- _What the exercise asks_
Give a bare count of the lines with "agent" in the material below.

- _Dataset records_
☆ ☆ ☆ ☆

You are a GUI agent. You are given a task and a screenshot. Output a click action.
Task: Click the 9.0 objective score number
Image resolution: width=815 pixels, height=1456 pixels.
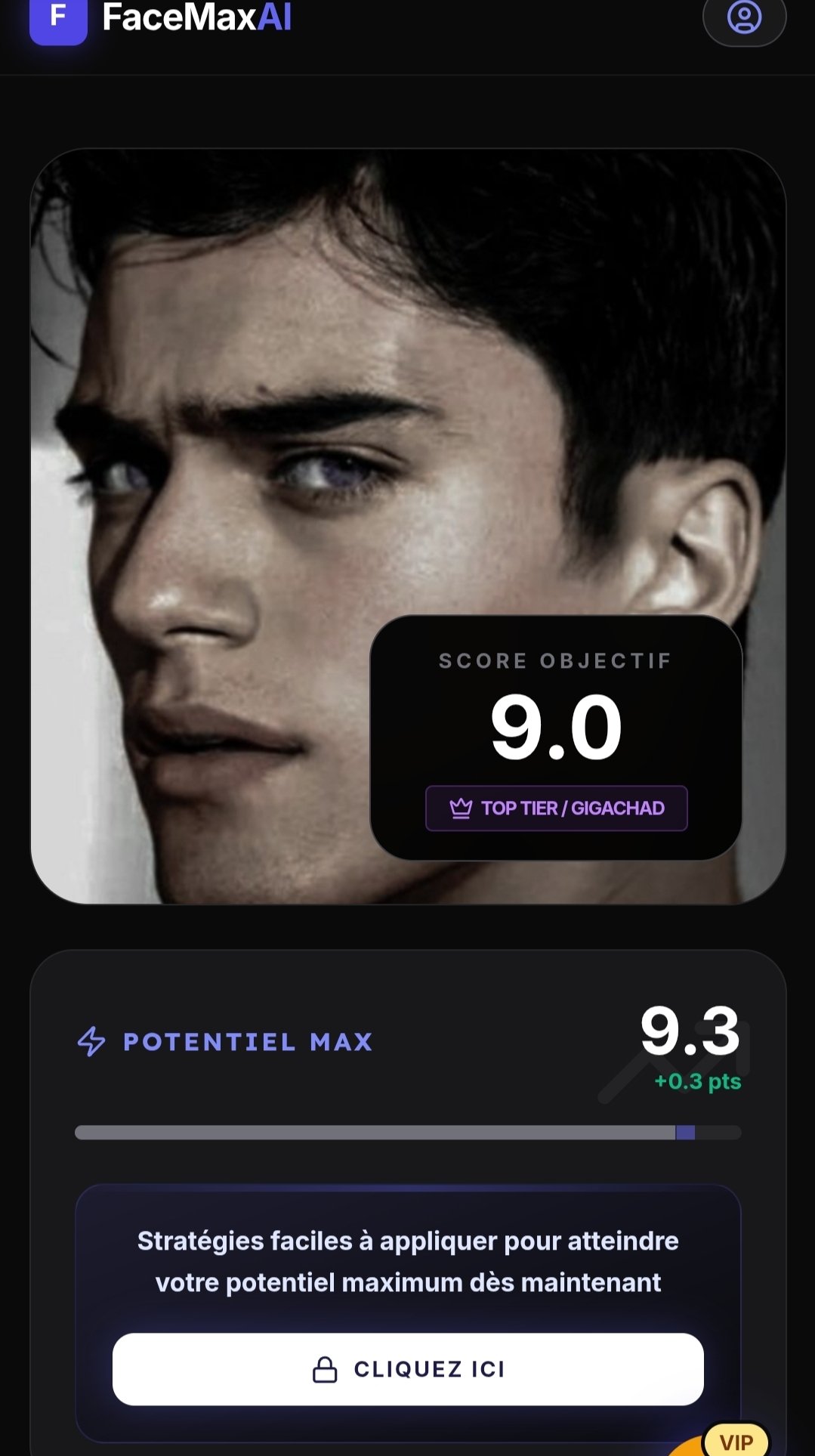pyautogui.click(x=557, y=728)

☆ ☆ ☆ ☆

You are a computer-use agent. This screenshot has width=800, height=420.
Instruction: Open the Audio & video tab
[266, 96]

☆ ☆ ☆ ☆

- _Problem solution_
2